Hands-on: Performance counters and memory bandwidth
Task: Explore the behavior of a memory benchmark using likwid-perfctr
In this exercise you will analyze and predict the data access pattern of typical streaming patterns and validate your prediction with `likwid-perfctr` measurements.
Preparation
You can find the benchmark code in the BWBENCH folder of the teacher account.
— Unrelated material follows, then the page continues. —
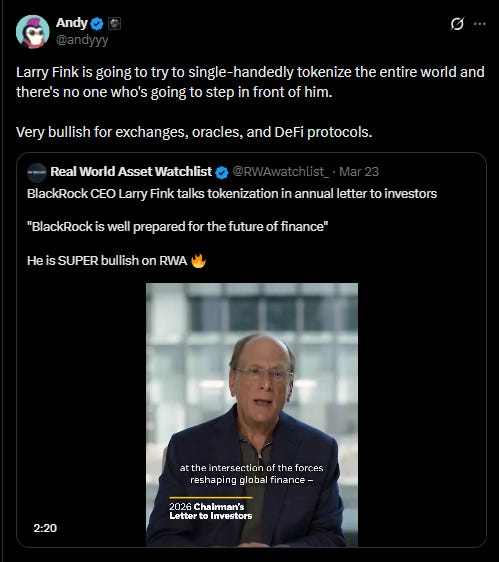
Task: Open the Mar 23 timestamp link
Action: click(x=359, y=172)
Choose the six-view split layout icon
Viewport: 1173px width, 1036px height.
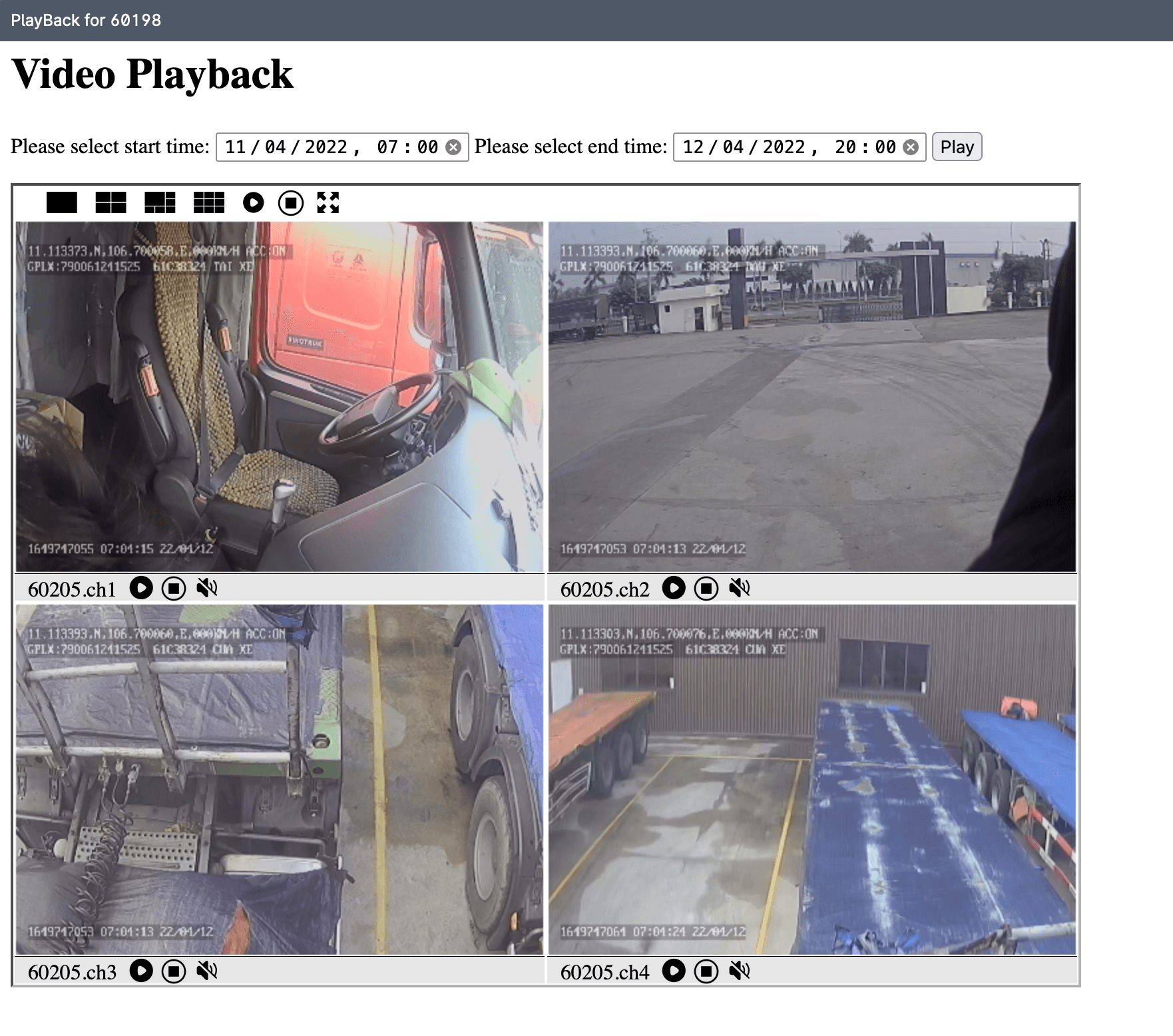tap(160, 202)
Copy it again since there might have been updates.
Investigate the benchmark code
Analyze the bwBench source code and derive the relation between read and write data volume for all benchmark cases.
Take into account possible write-allocate transfers!
Run benchmark
Data traffic analysis
Instrument the binary yourself using the LIKWID Marker API or use the provided bwBench-likwid.{c,f90}. Load the likwid and compiler modules:
$ module load likwid intel
Compile the code with:
$ icx -Ofast -xHost -fno-alias -std=c99 -qopenmp -DLIKWID_PERFMON ${LIKWID_INC} -o bwBench-perf bwBench-likwid.c ${LIKWID_LIB} -llikwid
or
$ ifx -Ofast -xHost -fno-alias -qopenmp ${LIKWID_INC} -o bwBench-perf bwBench-likwid.f90 ${LIKWID_LIB} -llikwid
These command lines use the module variables from the likwid module, so they are not portable to other systems.
First, allocate a cluster node and run on a single core with the MEM group:
$ salloc -p singlenode -N 1 --time=01:00:00 -C hwperf # last option necessary for likwid-perfctr
$ likwid-perfctr -g MEM -C S0:0 -m ./bwBench-perf
Look at the following derived metrics (concentrate on the COPY, TRIAD, and DAXPY loops):
- Memory read data volume
- Memory write data volume
- Overall memory bandwidth
Questions:
- Is there anything unexpected in the data?
- Does the memory bandwidth reported by the benchmark match the bandwidth measured by likwid-perfctr?
Now execute the benchmark using all cores on one ccNUMA domain:
$ likwid-perfctr -g MEM -C S0:0-17 -m ./bwBench-perfQuestions:
- Is anything different from the single-core run? (look at the data volumes!)
- What could have happened?